Should be interesting to watch. Or stream.

7 COMMENTS

  1. I haven’t left any comments lately mostly because they’ve been ignored but it seems to me that you’re the pot calling the kettle black. The Weekly used to regularly report on important problems in Ft. Worth but very rarely will you put anything of import in your paper now. You never report anything on the FWISD and lord knows there is enough corruption and wrong doing done there on a daily basis to give you at least one article a week. The S-T has been hand in glove with all government’s in the area and very rarely print anything negative going back long before Ms. Gustus arrived and it doesn’t sound like things will change but we used to be able to rely on the Weekly for a good expose on occasion. It would be really nice, and certainly appreciated by your readers, if you would get back to doing that again.

  2. Over the past several months alone, we here at the Fort Worth Weekly have written about a real estate developer building on the flood plain, alleged voter fraud in Tarrant County, a railroaded musician, a constable with a superiority complex, a lawyer in legal trouble, a doctor accused of malpractice, a student killed by police at UNT, strongarming by the Catholic Diocese, the scourge of private prisons, the possible death of DREAMers, and a murder-suicide at a local marquee hotel. And those are just the cover stories. Many of our Metros and some of our Statics have also had investigative depth. Thanks for your comment.

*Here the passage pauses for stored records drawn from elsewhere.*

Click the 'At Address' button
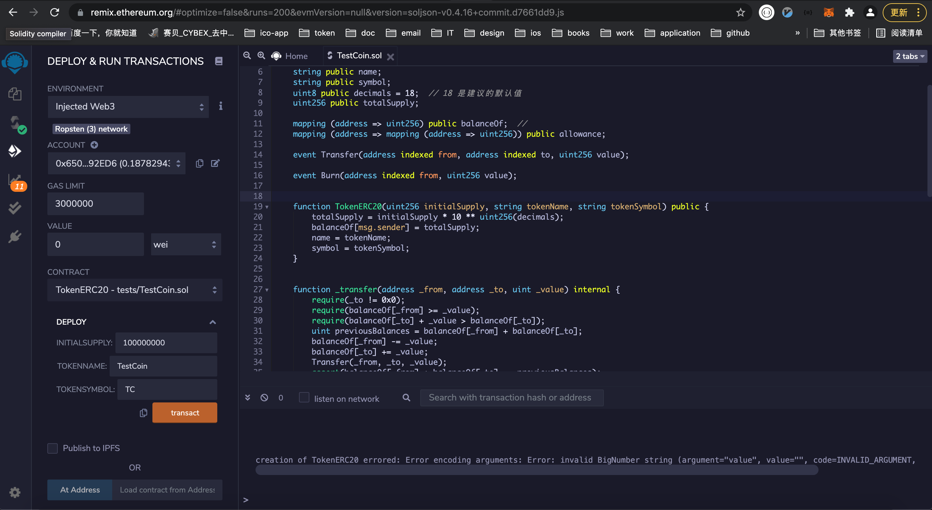This screenshot has width=932, height=510. click(80, 489)
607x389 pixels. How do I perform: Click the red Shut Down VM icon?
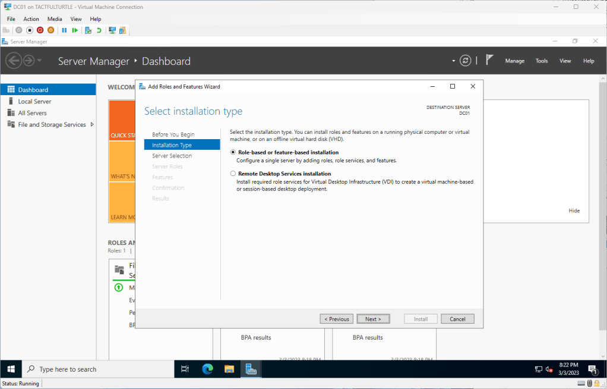pos(40,30)
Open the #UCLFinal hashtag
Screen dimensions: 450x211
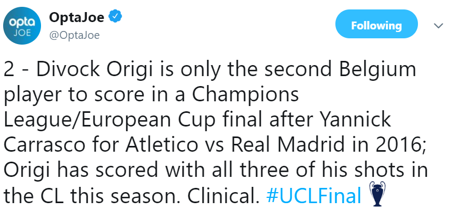click(x=313, y=196)
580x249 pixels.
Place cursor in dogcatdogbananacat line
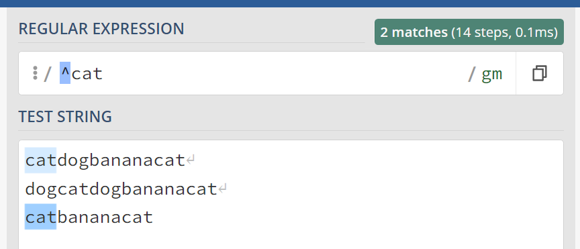point(121,189)
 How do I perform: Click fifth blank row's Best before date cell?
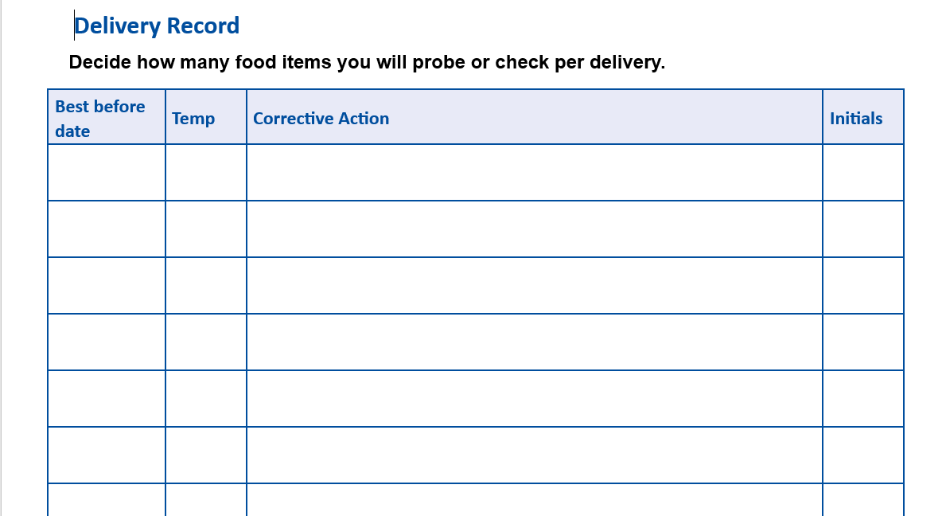(x=107, y=398)

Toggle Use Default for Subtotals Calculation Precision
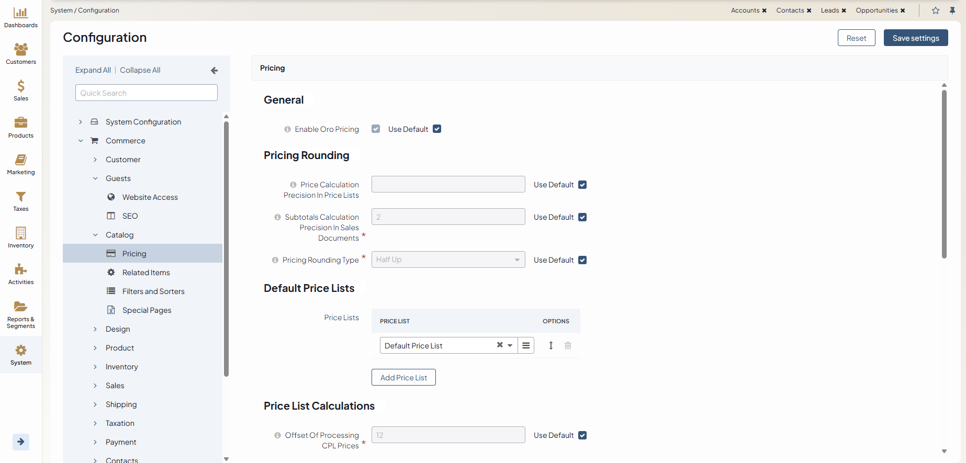coord(582,217)
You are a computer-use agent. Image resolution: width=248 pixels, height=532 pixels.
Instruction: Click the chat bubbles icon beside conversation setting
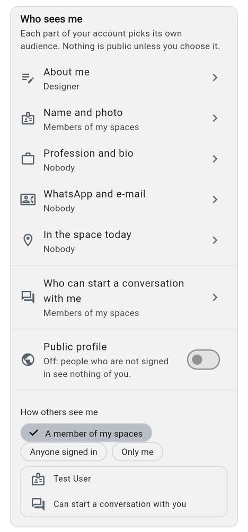pyautogui.click(x=28, y=297)
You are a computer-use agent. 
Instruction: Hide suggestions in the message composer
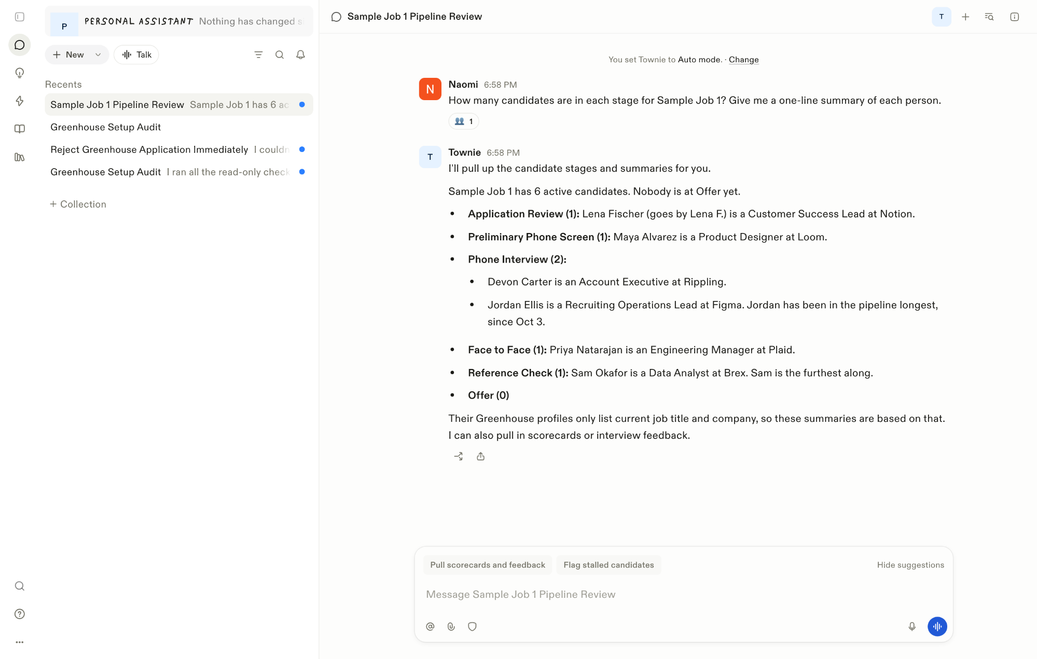[910, 565]
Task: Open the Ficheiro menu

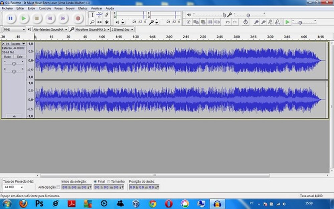Action: click(x=7, y=8)
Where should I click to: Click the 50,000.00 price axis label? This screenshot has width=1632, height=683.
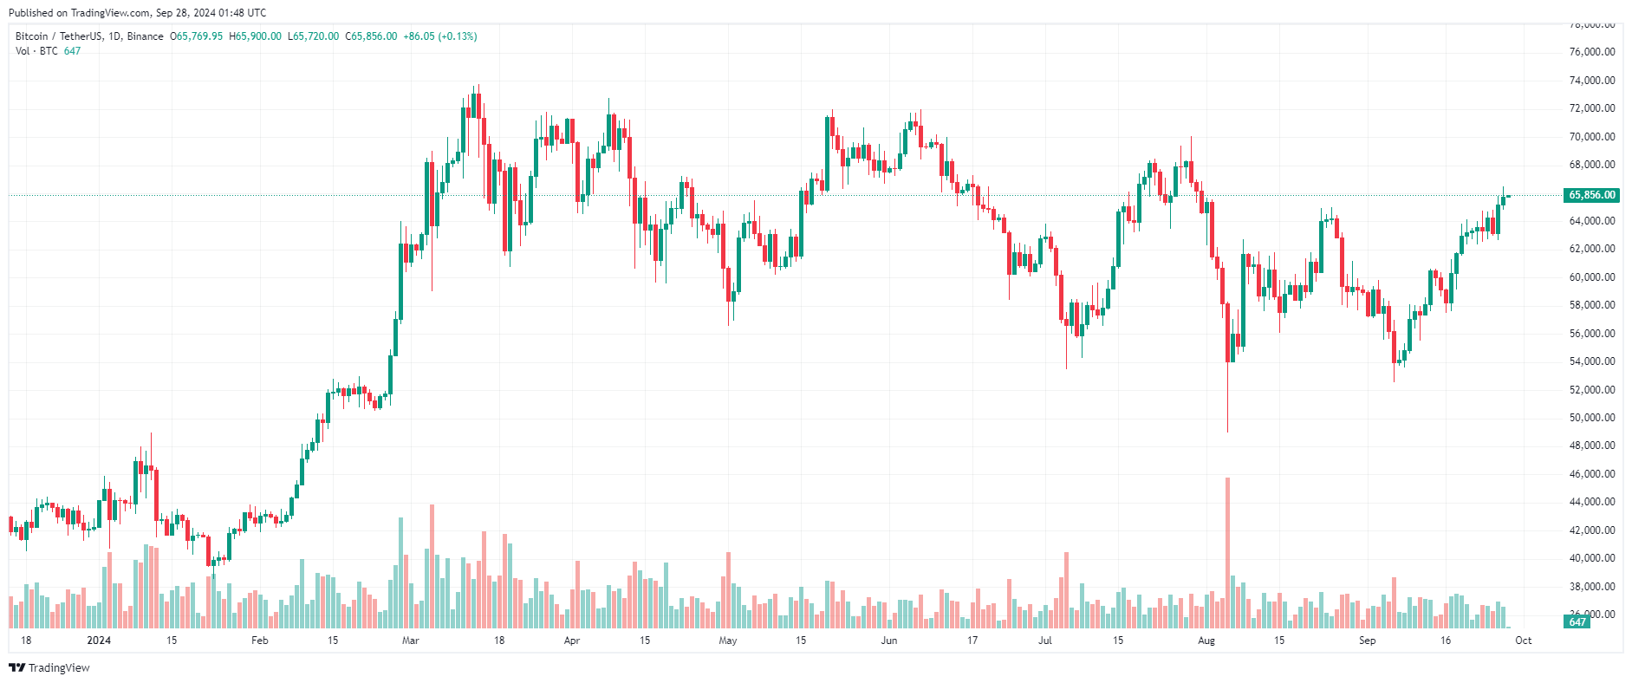point(1592,418)
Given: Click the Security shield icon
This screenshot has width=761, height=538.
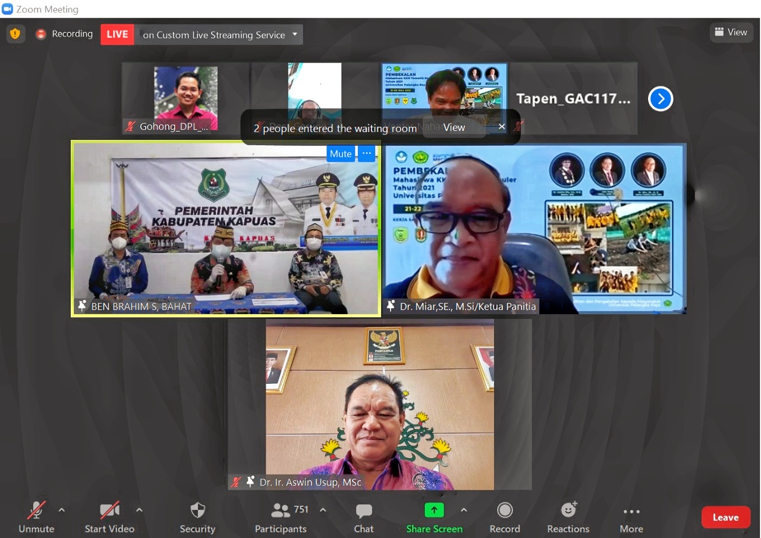Looking at the screenshot, I should pyautogui.click(x=197, y=511).

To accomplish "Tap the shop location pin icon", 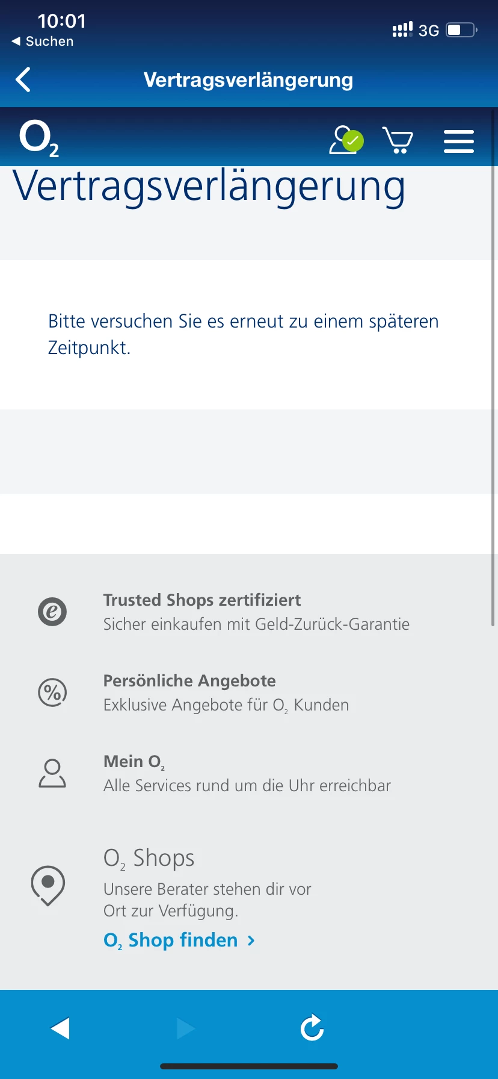I will [48, 885].
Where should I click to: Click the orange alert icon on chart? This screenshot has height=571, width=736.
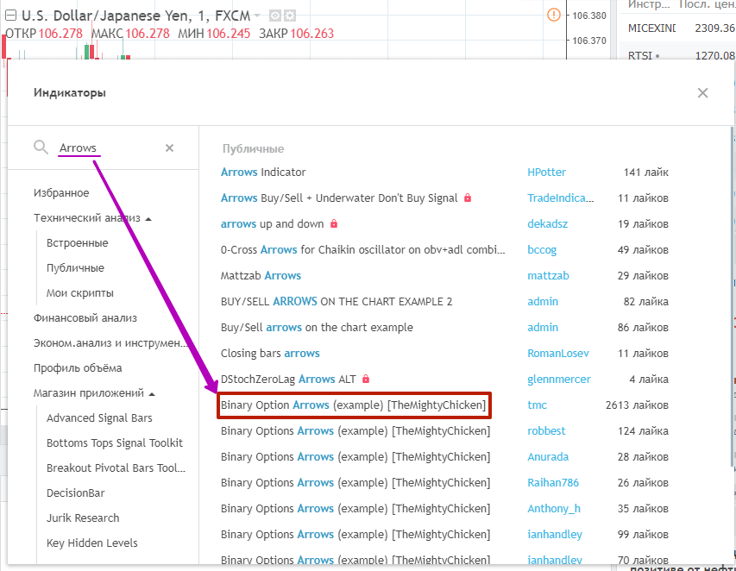(553, 15)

    • Crickets Anthony? I guess that lead story on a haunted house in Mineral Wells is some of that hard reporting you were writing about when you replied to my initial comment. When did the media in Tarrant county have their balls cut off in anything regarding problems at FWISD? How incredibly sad that so many “journalists” collectively refuse to print anything negative on the district. It is a gold mine for the right reporter if even one of you would stand up and do it.

  3. Anthony,
    Thank you for updating me on what the Weekly has done. I guess I wasn’t direct enough. Your paper used to keep a close eye on what the FWISD did. That was when Betty Brink was still alive and with your paper. She did some great reporting on wrong doing within the district and exposed a number of problems. As it stands now, the district is getting a pass on mismanagement, bullying, the continued refusal to end the persecution of Joe Palazzolo, and so much more. I was hoping that the Weekly would return to reporting on how a district that was once a model for education has become an example on how not to run a district. The stories are there, they are easy to find, leads can be found on Ann Sutherland’s blog or the ciafwisd website. Some of the topics include bullying by principals, not just teachers but students. Principals outing gay students, keeping on several employees that had inappropriate relations with students, nepotism of not only hiring employees family members but board members family, etc, etc. I bring this up because you could do so much to help the students and employees of the district by exposing the truly outlandish behavior of the district. I hope you will do that. You could make a real difference for Ft. Worth.

  4. There’s now a “for rent” sign in front of the building because a floor in the Coloradoan building sits empty because she has been the cause of so many layoffs there. Get ready for her to “cut and run” right out of Ft. Worth.